-------- INPUT DATA --------

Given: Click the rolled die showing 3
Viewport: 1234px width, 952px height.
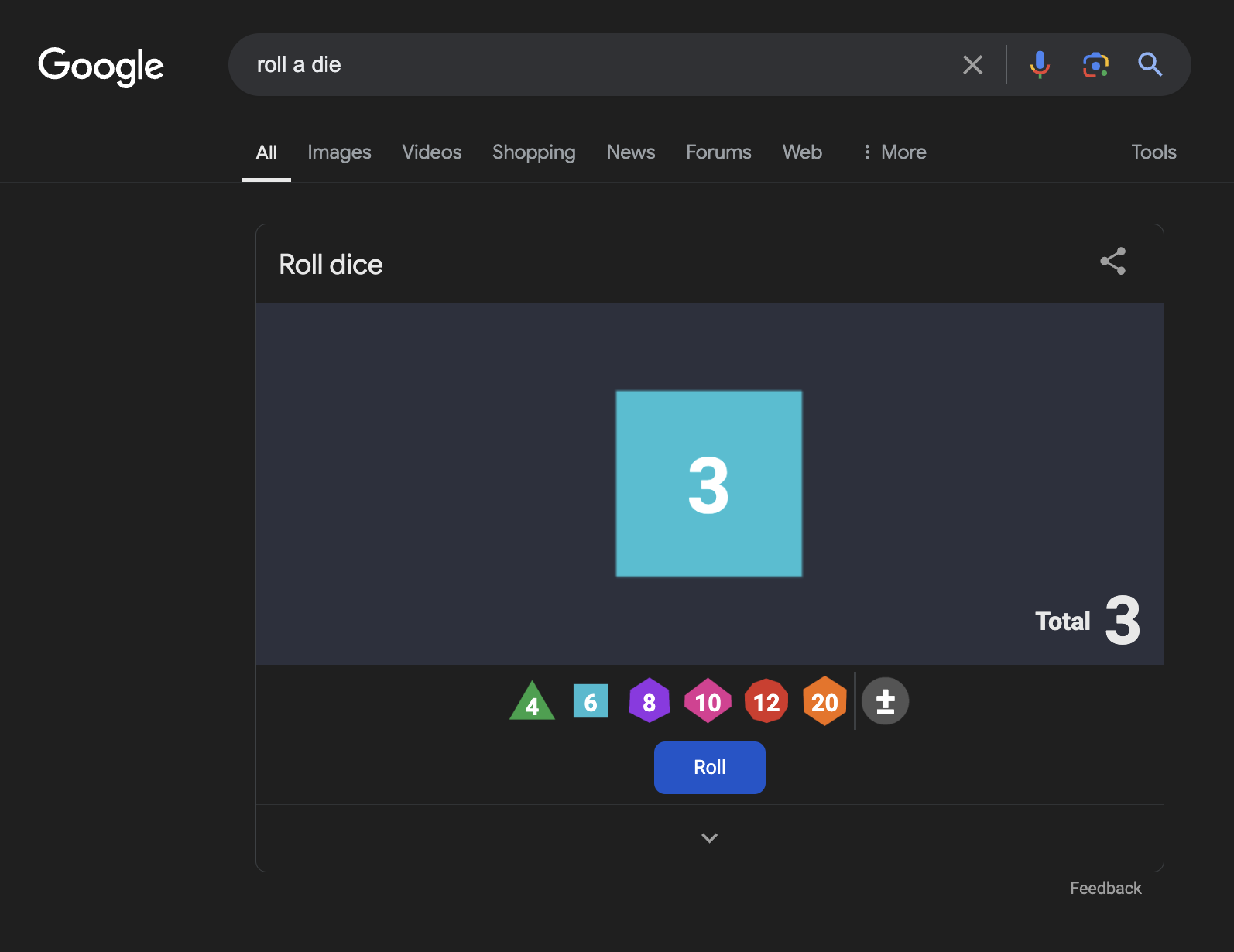Looking at the screenshot, I should point(709,484).
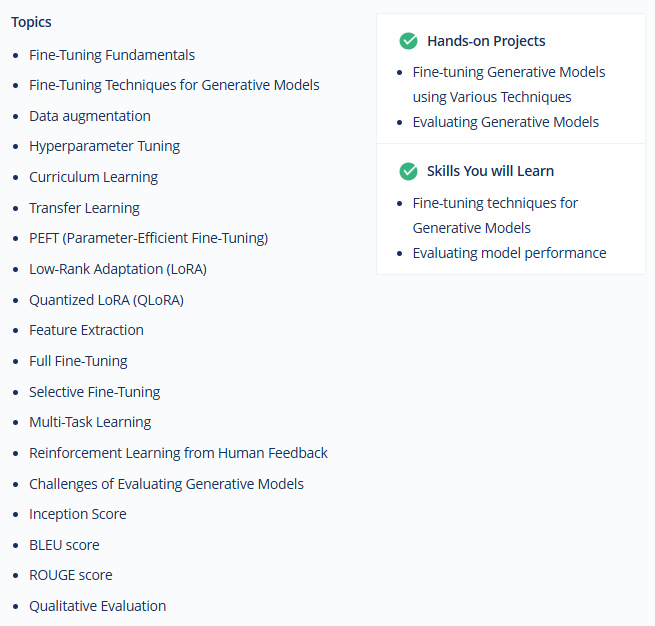Click the green checkmark beside Hands-on Projects
655x626 pixels.
pos(408,41)
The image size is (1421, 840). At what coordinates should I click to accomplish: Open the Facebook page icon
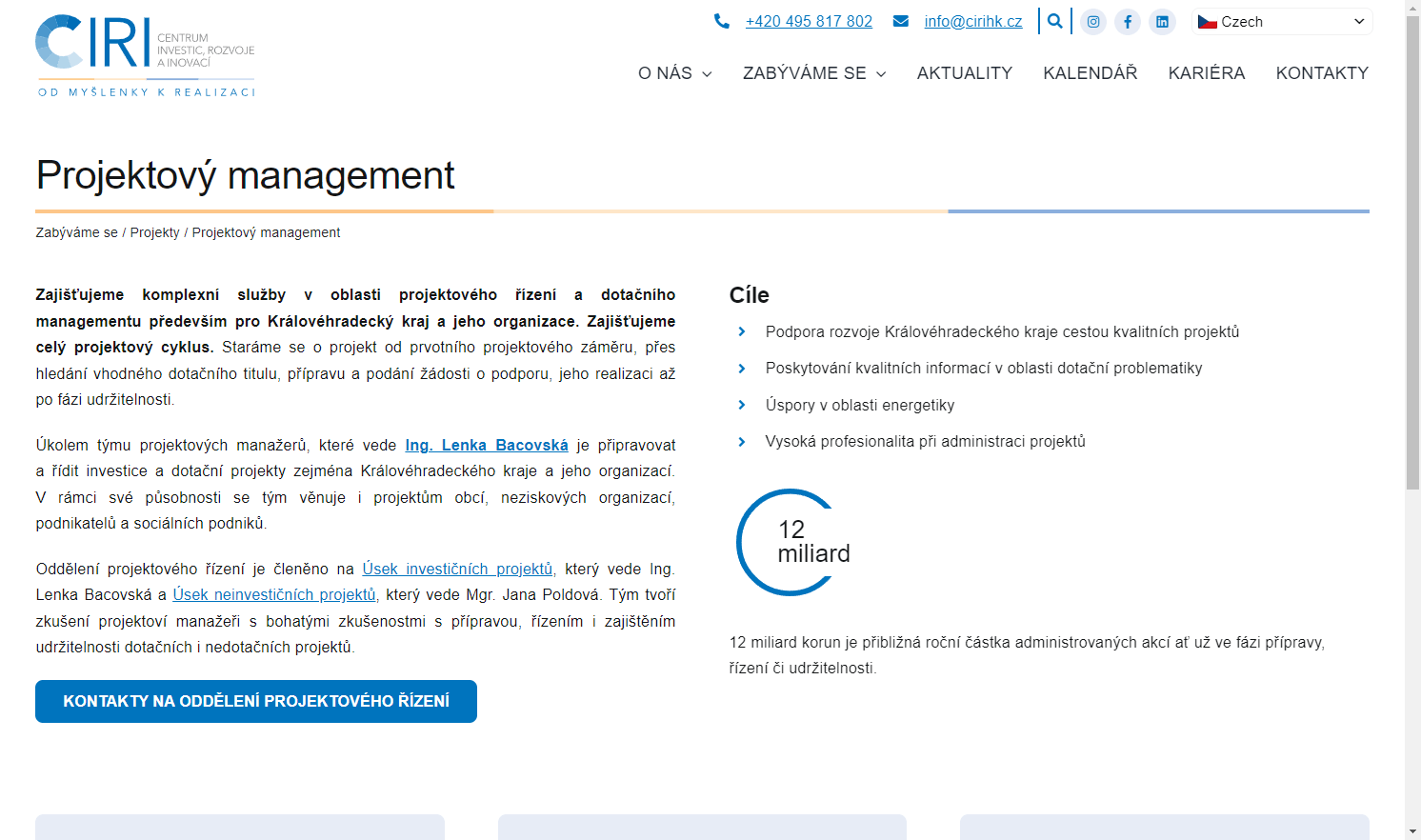tap(1128, 22)
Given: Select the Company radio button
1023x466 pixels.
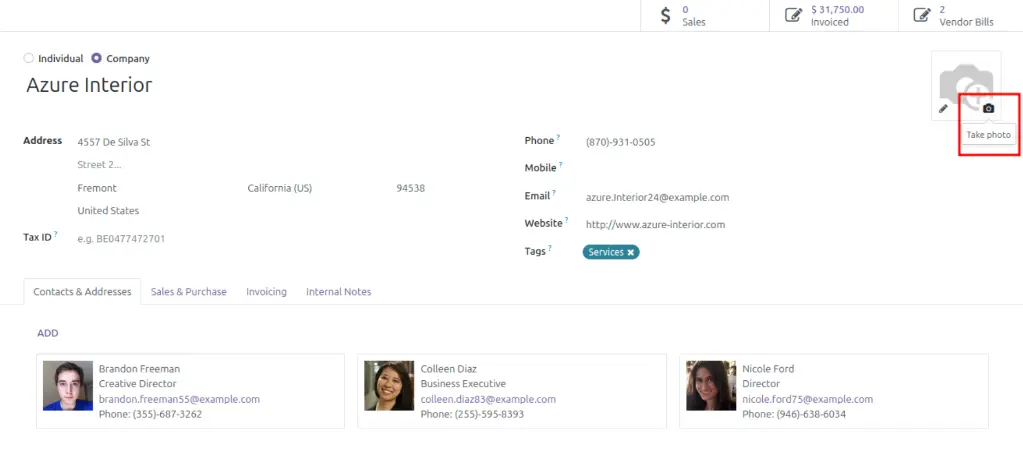Looking at the screenshot, I should pyautogui.click(x=96, y=58).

--------

PROBLEM STATEMENT - Go to the line that contains "The image size" and copy exactly from there through the last line of the records above, both included. Omit pictures.

RESPONSE AREA -
The image size is (1421, 840). At what coordinates should I click to accomplish: Open the Facebook page icon
tap(1128, 22)
Given: Select the Company radio button
1023x466 pixels.
Looking at the screenshot, I should pyautogui.click(x=96, y=58).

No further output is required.